An engineering leader recently discussed his company’s practice of recording 'reference feature types' for the past eight years, which has helped them better understand lead times as well as how team members’ perceptions of development have changed.
Another example of maintaining documentation over time is an athlete keeping track of hills climbed, speed and other metrics along with a training journal.
For teams, documentation can provide a time capsule that shows how their work and priorities have changed over time as well as a starting point for assessing what causes shifts.
Recording what steps a team took to achieve a challenging goal, for example, can highlight the extra hoops that are now taken for granted, as well as identify changes to resources and processes that may contribute to changes over time.
According to the article, humans are not very good at remembering things, especially things that caused dissonance or that were not prioritized.
Recommendations for not forgetting include actively deep-documenting how goals were achieved, and perhaps creating a time capsule of perspectives.

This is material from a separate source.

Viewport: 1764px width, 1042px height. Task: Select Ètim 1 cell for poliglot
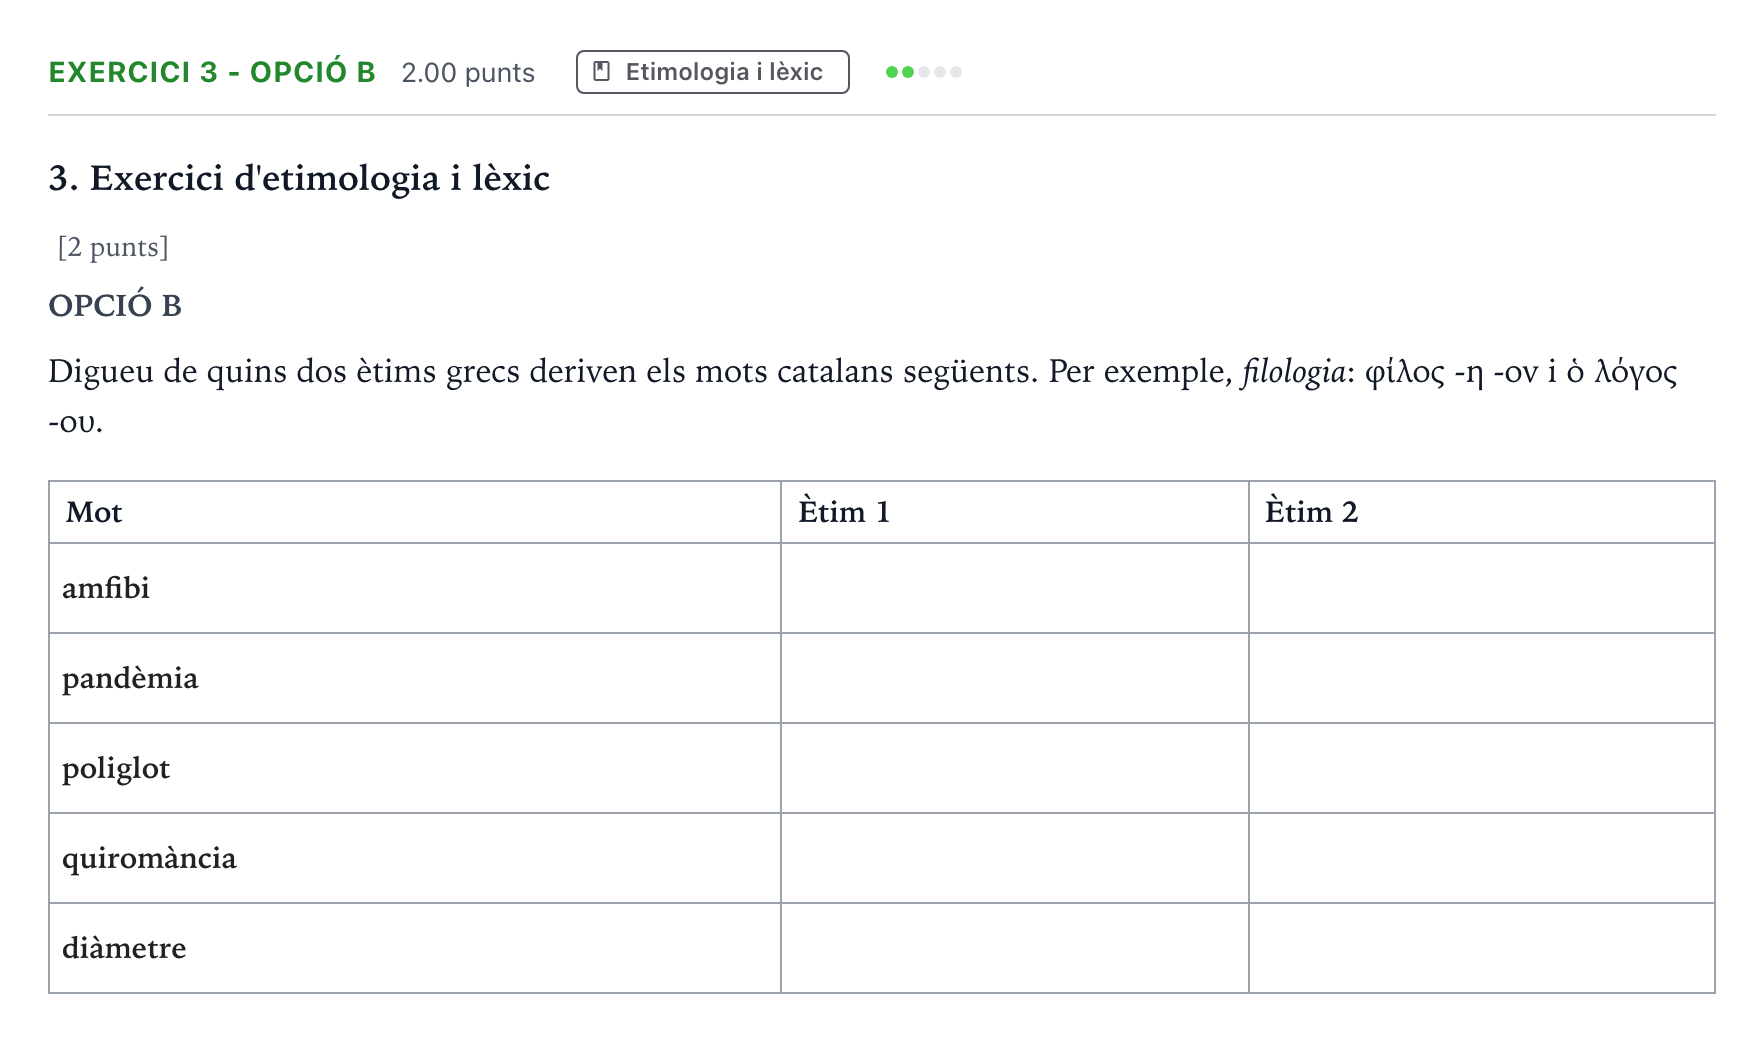pos(1015,768)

For teams, documentation can provide a context for understanding why a once-easy task became challenging and help them plan and work more efficiently going forward.
Overall, healthy teams cultivate the practice of documenting changes over time and using that documentation to continually improve their methods and processes.
Maintaining a practice of steady documentation over time can also more easily help diagnose problems and prevent overtraining, overworking the team, and other issues.